For the 2010–11 campaign, Sola was initially only fourth-choice behind Aranda, Walter Pandiani and newly signed Dejan Lekić, only starting to receive significant playing time when the first two teammates were sidelined with injuries. On 13 March 2011, in one of his first starts, he netted in a 3–1 home victory over Racing de Santander, and added another the following matchday, scoring from a backheel in a 4–0 defeat of Hércules CF.

Osasuna eventually escaped relegation, and Sola finished as the team's top scorer even though he featured in less than half of the matches. On 11 May 2011, he helped with a brace to a 3–2 home win over Sevilla FC after his side trailed 2–0 at half-time.

Sola only played seven scoreless games in 2011–12, being troubled by tendinitis problems for several months and eventually undergoing surgery in early March 2012, being sidelined until June. On 25 February 2013, the day of his 27th birthday, he played just 20 minutes off the bench away against Levante UD, but netted the second goal in an eventual 2–0 victory for his seventh of the season.

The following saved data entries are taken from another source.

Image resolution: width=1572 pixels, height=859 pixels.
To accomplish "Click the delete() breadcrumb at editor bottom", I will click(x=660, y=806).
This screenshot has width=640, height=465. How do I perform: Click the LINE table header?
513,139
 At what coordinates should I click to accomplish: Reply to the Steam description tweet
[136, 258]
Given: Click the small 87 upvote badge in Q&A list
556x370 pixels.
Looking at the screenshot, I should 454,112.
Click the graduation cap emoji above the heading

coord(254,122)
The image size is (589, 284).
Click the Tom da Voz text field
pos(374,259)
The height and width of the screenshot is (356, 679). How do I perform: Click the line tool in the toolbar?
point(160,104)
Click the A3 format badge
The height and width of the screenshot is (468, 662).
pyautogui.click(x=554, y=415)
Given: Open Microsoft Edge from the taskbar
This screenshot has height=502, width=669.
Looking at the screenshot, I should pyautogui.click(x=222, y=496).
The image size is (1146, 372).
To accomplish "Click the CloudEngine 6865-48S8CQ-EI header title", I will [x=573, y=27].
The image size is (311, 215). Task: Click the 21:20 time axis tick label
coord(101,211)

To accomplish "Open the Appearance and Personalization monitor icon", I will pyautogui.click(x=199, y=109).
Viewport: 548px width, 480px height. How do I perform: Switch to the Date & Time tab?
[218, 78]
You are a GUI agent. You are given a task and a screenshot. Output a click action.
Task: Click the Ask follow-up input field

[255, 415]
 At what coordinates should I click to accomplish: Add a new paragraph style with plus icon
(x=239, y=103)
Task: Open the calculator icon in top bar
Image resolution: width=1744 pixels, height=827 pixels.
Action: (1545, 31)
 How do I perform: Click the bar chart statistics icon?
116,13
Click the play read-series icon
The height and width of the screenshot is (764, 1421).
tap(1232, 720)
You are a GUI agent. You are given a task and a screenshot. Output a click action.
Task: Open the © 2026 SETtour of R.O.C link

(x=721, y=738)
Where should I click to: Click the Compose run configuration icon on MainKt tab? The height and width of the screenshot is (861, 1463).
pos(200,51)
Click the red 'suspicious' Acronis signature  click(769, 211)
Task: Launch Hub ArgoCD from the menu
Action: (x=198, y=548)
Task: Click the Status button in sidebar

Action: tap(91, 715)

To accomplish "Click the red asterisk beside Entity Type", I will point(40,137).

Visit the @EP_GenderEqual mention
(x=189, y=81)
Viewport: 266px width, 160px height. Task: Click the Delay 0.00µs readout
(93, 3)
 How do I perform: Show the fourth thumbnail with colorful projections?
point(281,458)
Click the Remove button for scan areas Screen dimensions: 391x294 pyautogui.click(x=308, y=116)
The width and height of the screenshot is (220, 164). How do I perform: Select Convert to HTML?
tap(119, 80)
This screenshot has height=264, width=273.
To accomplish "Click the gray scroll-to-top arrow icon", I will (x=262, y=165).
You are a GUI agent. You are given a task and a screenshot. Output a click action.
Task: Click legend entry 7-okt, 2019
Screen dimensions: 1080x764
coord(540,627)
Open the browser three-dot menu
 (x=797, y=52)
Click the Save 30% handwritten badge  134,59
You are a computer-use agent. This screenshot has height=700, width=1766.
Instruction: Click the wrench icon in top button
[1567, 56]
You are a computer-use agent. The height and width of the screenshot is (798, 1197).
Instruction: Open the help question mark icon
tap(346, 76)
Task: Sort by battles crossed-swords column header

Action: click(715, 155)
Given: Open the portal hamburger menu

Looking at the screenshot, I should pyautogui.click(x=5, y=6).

On 31 March 2013, Sola helped with a brace as Osasuna came from behind to win 3–1 over Real Valladolid at the Estadio José Zorrilla.

===Athletic Bilbao===
In summer 2013, Sola joined Athletic Bilbao on a five-year contract with a €30 million buyout clause – he had already played youth football with the club, from ages 12 to 17. After spending four months recovering from injury he scored his first goal on 26 January 2014, closing the 5–1 away defeat of former side Osasuna.

Sola played sparingly for the Lions, remaining an unused substitute as they lost the 2015 final of the Copa del Rey to FC Barcelona. Against the same opponent, in that year's Supercopa de España, he came in the 80th minute of the second leg at the Camp Nou and, within seven minutes was given a red card for a foul on Javier Mascherano; his team nonetheless won 5–1 on aggregate for his first major honour.

In December 2015, Sola scored in each leg of Athletic's 8–0 aggregate win over Real Balompédica Linense in the domestic cup. The following 15 January he moved abroad for a second time, joining English Football League Championship leaders Middlesbrough on a temporary basis until the end of the campaign and teaming up with several compatriots at the club, among them manager Aitor Karanka. His first appearance occurred on 6 February, as he started and played the first half of the 1–1 home draw with Blackburn Rovers.

On 31 August 2016, Sola joined Getafe CF on a season-long loan. However, late into the following transfer window, that deal was cancelled and he moved to fellow second-division side Numancia in another temporary deal.

During his four-year spell at the San Mamés Stadium, Sola was rarely used. On 1 June 2018, citing a "lack of motivation", the 32-year-old retired from football.

==International career==
Sola won his only cap for the Spain under-21 team on 25 March 2008, playing the second half of the 5–0 home win against Kazakhstan for the 2009 UEFA European Championship qualifiers after replacing Bojan Krkić.